# [SOLVED] Toshiba Satellite A100 Heat Sink Fan



## Ipushbuttons (Apr 15, 2009)

Hi Guys,

I have a Toshiba Satellite A100 model computer and the cooling fan for the heat sink just gave up on me a few days ago. I rang Toshiba, who told me that it would cost E120 plus parts to have them install a new fan. I've seen cpu cooling fans on line for as little as E5 and have a good idea on how to open up my computer an install it but I'm unsure what exact kind of fan I need to buy:4-dontkno if anyone can help I'd be grateful.ray:

Need any more info just ask and I'll post a reply.


----------



## joeten (Dec 4, 2008)

*Re: Toshiba Satellite A100 Heat Sink Fan*

hi and welcome to TSF if this is a laptop you may want to consider a trip to the repair shop as repairs can be tricky to say the least that said here is what i can find 
http://www.excelcomputerinc.com/html/details.asp?ref=510&category=fan and also this you may find usefull http://repair4laptop.org/disassembly_toshiba.html as a guide only please be aware any action you take is at your own risk


----------



## TriggerFinger (Jan 30, 2008)

* Set tasks
(1) Please reproduce the Toshiba fan thread word for word from "## Ipushbuttons (Apr" to "(Dec 4, 2008)".
(2) Translate this sentence from the Toshiba fan thread into Spanish: "I rang Toshiba, who told me that it would cost E120 plus parts to have them install a new fan."
(3) Answer these questions using the Toshiba fan thread:
(a) What model of computer does Ipushbuttons have?
(b) What is the lowest price Ipushbuttons has seen online for CPU cooling fans?
(c) Where does joeten suggest a trip might be worth considering?

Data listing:
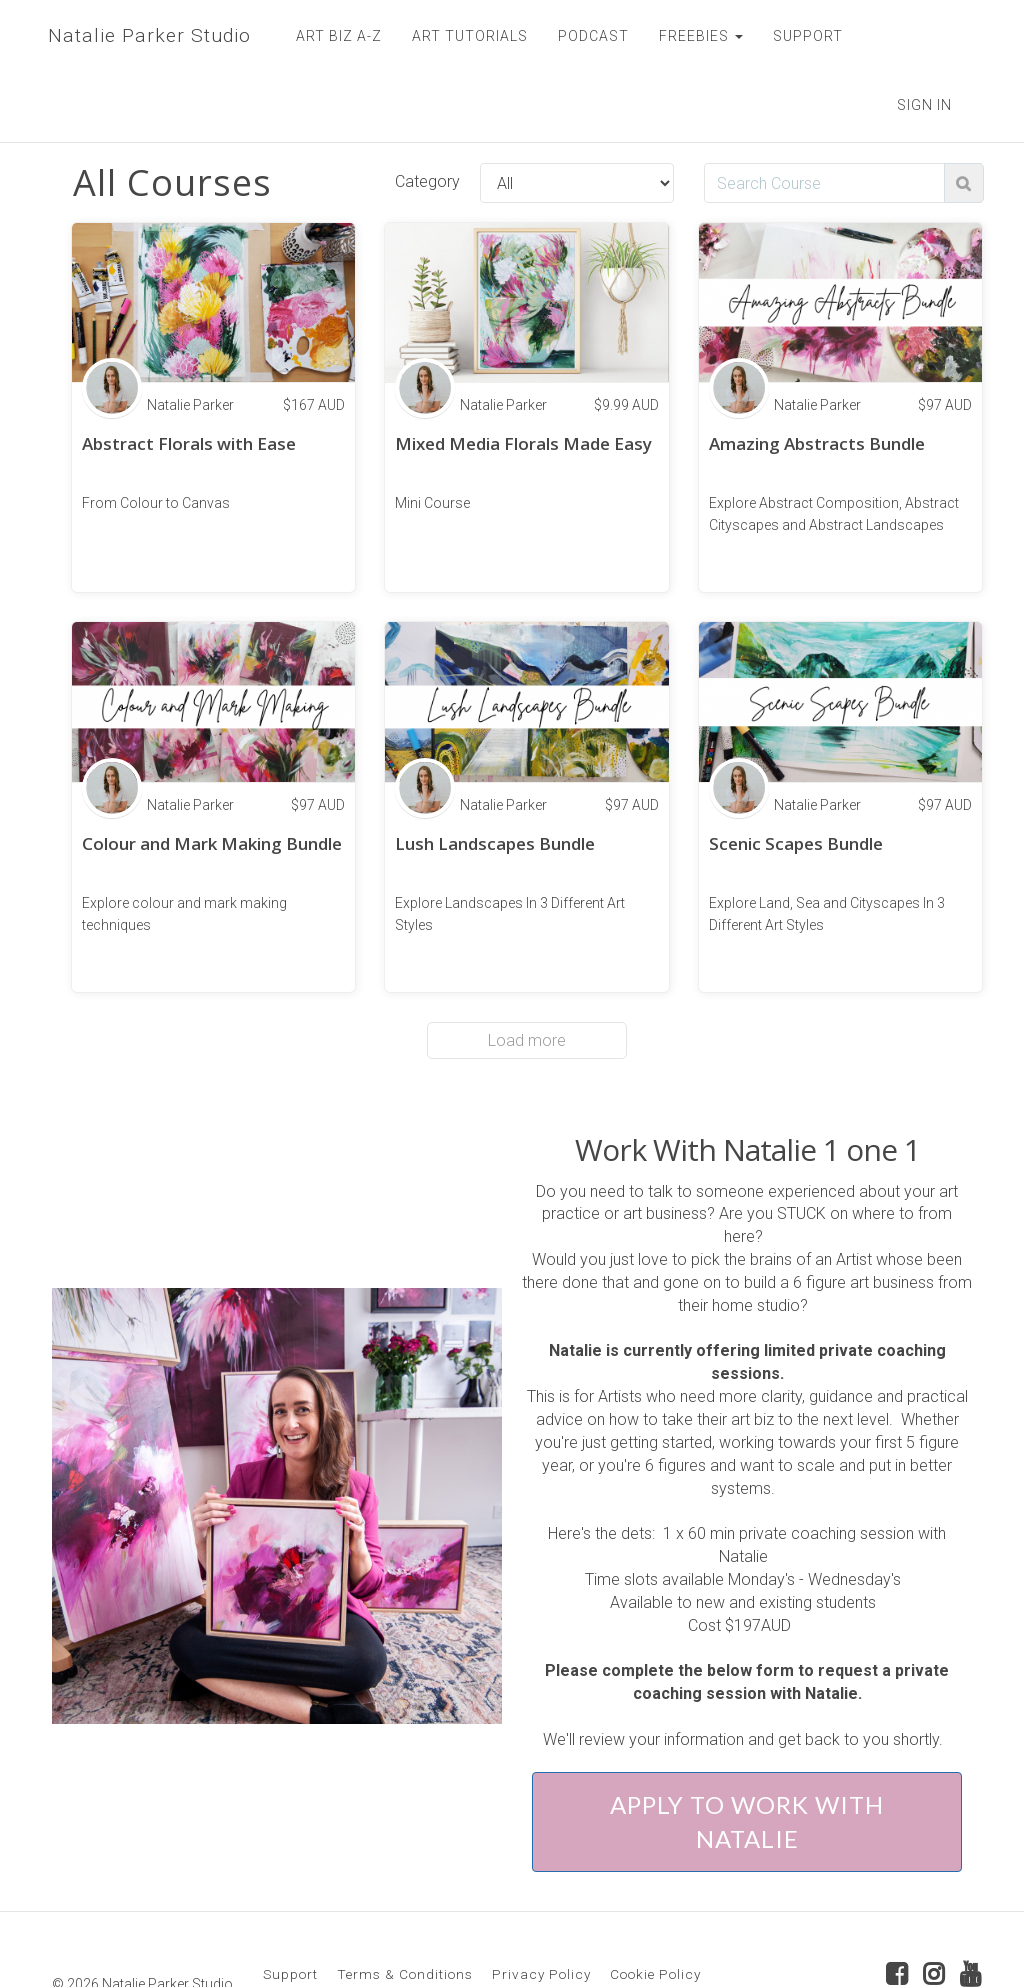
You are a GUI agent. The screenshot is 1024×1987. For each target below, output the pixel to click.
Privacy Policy (541, 1904)
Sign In (924, 35)
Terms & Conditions (405, 1904)
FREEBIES (696, 36)
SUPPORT (803, 36)
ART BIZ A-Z (334, 36)
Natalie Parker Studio (146, 35)
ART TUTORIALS (465, 36)
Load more (527, 970)
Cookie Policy (655, 1904)
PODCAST (588, 36)
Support (290, 1904)
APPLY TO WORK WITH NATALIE (747, 1751)
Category (427, 111)
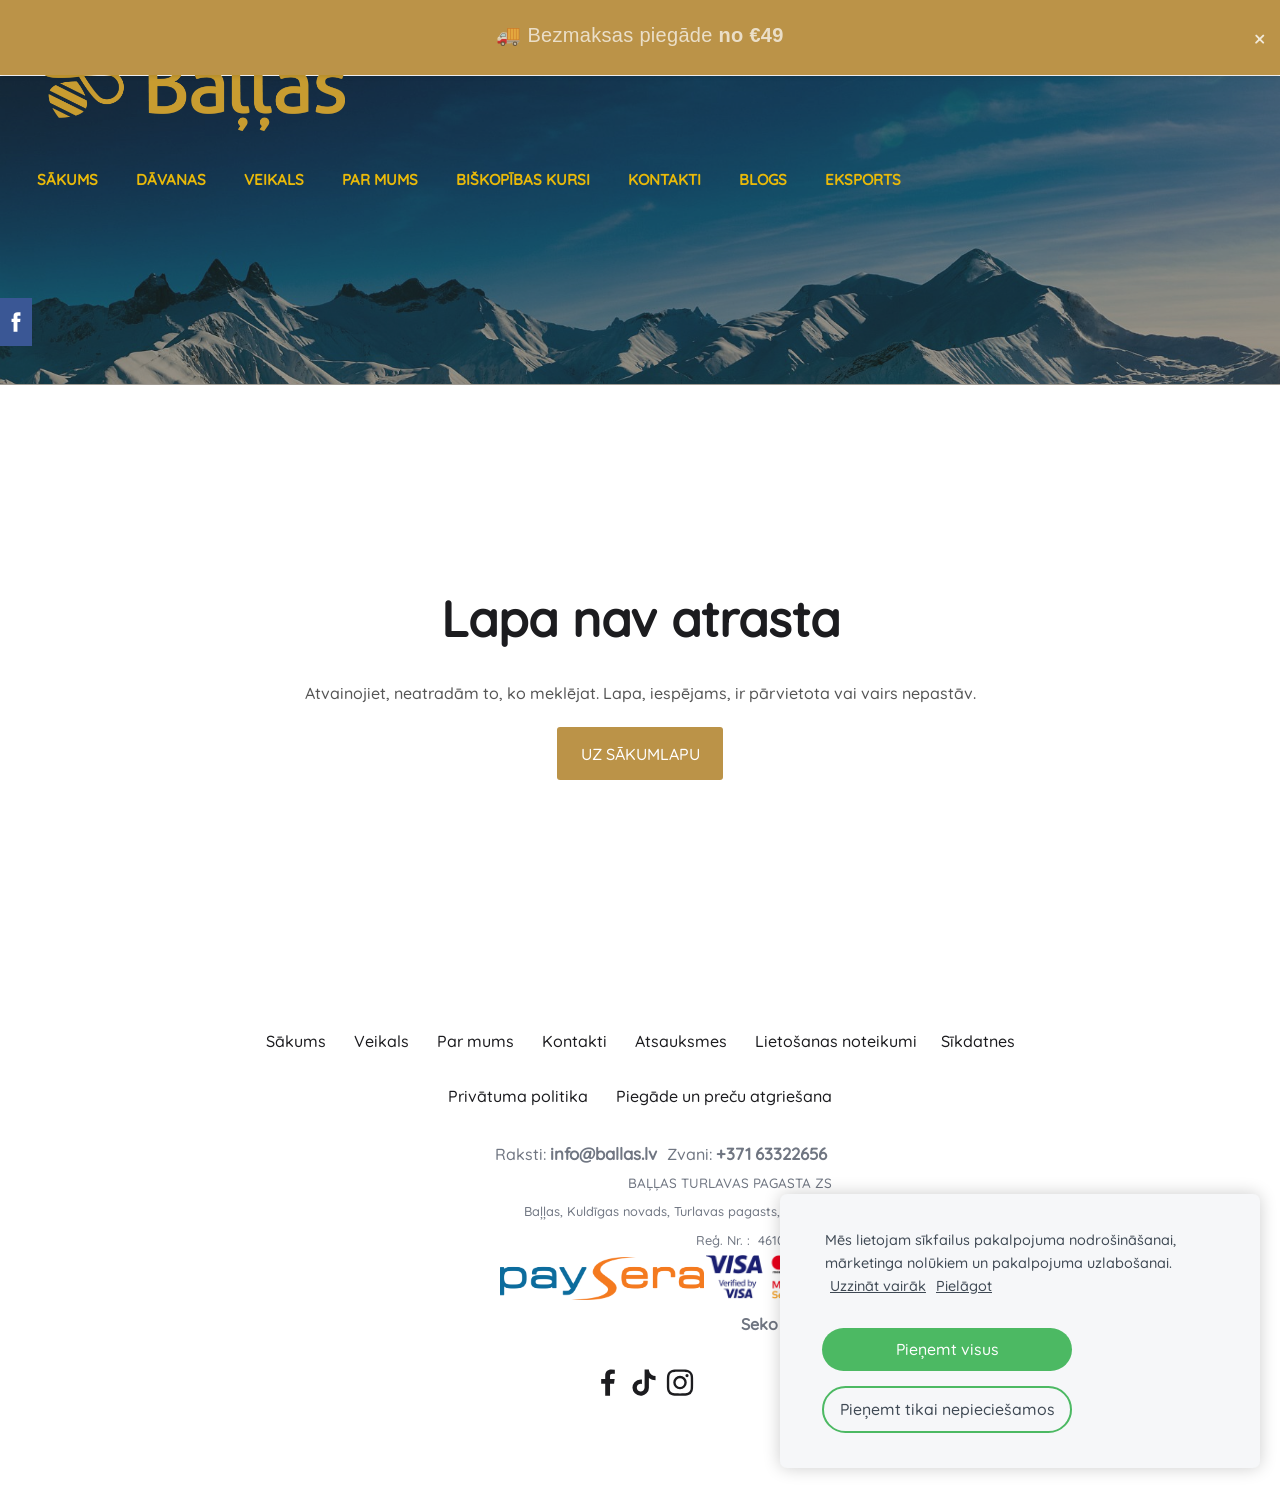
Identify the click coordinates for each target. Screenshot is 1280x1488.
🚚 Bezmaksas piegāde (639, 35)
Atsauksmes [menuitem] (681, 1041)
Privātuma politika (518, 1096)
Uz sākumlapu (640, 754)
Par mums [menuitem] (383, 179)
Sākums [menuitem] (70, 179)
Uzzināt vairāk (878, 1286)
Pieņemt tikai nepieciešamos (947, 1409)
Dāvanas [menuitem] (174, 179)
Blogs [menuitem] (766, 179)
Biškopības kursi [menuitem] (526, 179)
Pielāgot (964, 1286)
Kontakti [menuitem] (667, 179)
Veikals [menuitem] (277, 179)
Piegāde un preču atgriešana (724, 1096)
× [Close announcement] (1259, 38)
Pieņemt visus (947, 1349)
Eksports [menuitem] (866, 179)
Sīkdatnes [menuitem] (978, 1041)
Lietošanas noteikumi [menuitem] (836, 1041)
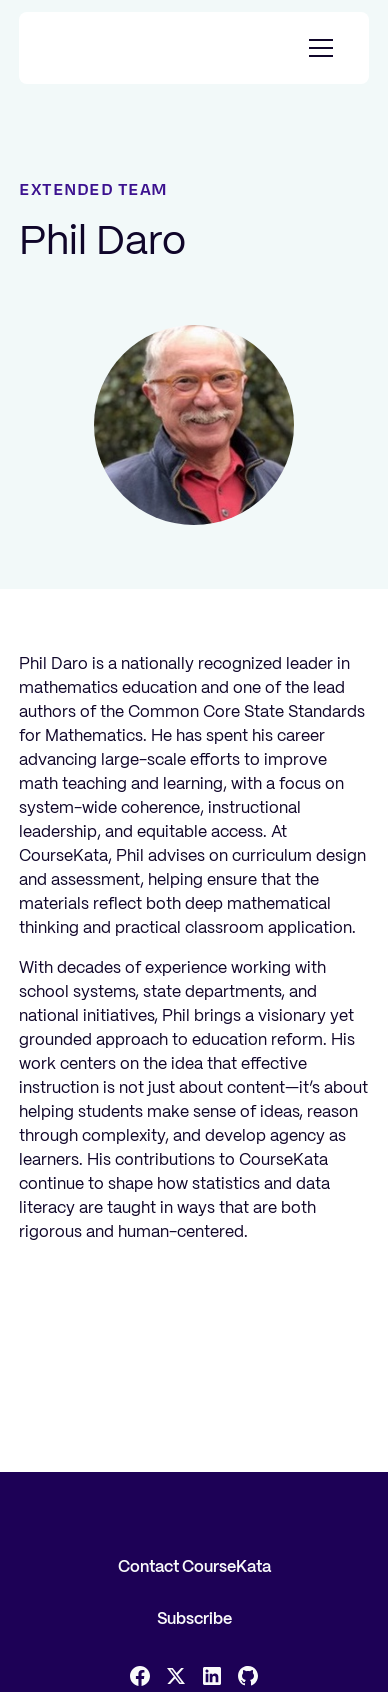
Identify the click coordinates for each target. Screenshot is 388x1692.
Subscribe (194, 1619)
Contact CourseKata (194, 1567)
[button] (317, 48)
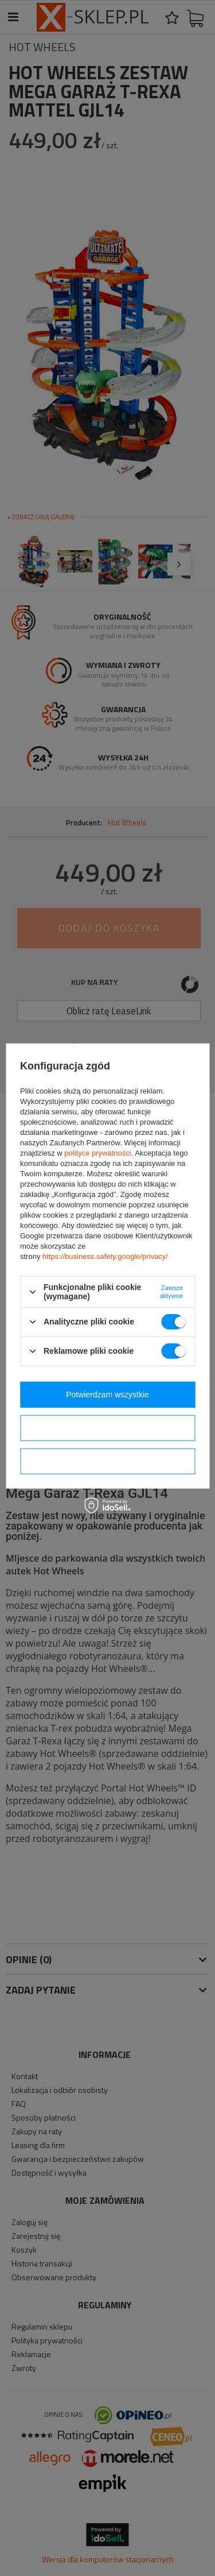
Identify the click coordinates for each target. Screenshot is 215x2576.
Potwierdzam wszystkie (107, 1394)
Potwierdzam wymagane (107, 1461)
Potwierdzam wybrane (107, 1427)
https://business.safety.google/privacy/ (105, 1256)
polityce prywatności (97, 1153)
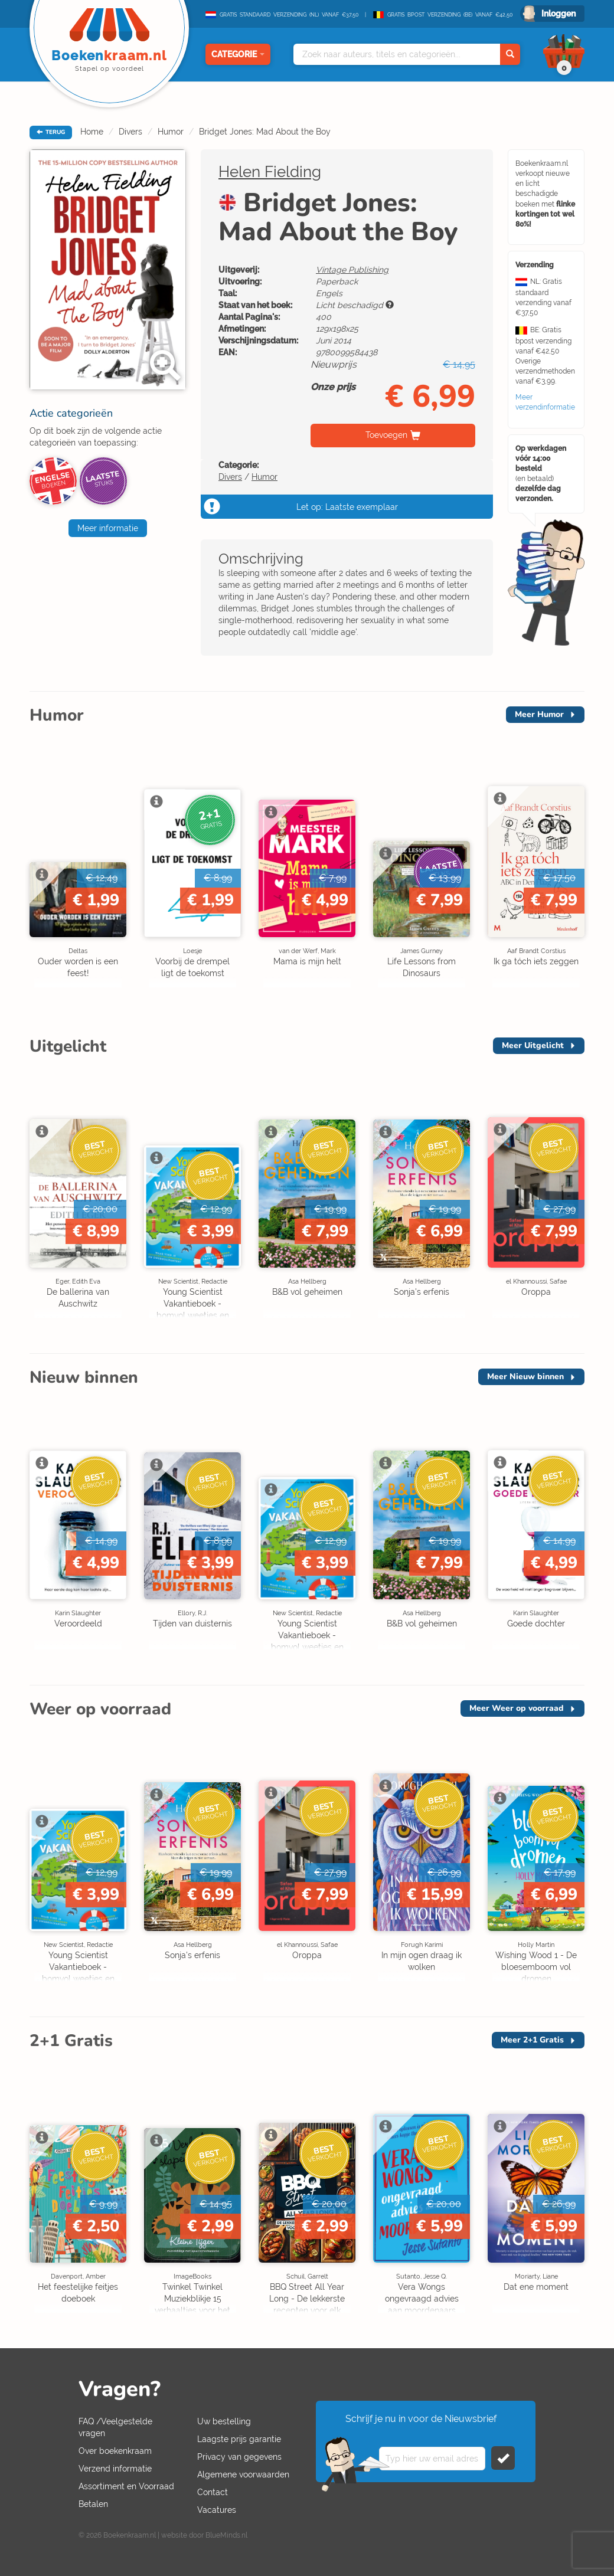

* Correct answers
(1)
## Ipushbuttons (Apr 15, 2009)

Hi Guys,

I have a Toshiba Satellite A100 model computer and the cooling fan for the heat sink just gave up on me a few days ago. I rang Toshiba, who told me that it would cost E120 plus parts to have them install a new fan. I've seen cpu cooling fans on line for as little as E5 and have a good idea on how to open up my computer an install it but I'm unsure what exact kind of fan I need to buy:4-dontkno if anyone can help I'd be grateful.ray:

Need any more info just ask and I'll post a reply.


----------



## joeten (Dec 4, 2008)

(2) Llamé a Toshiba, donde me dijeron que hacer que ellos instalaran un ventilador nuevo costaría E120 más las piezas.

(3)
(a) A Toshiba Satellite A100.
(b) E5.
(c) The repair shop.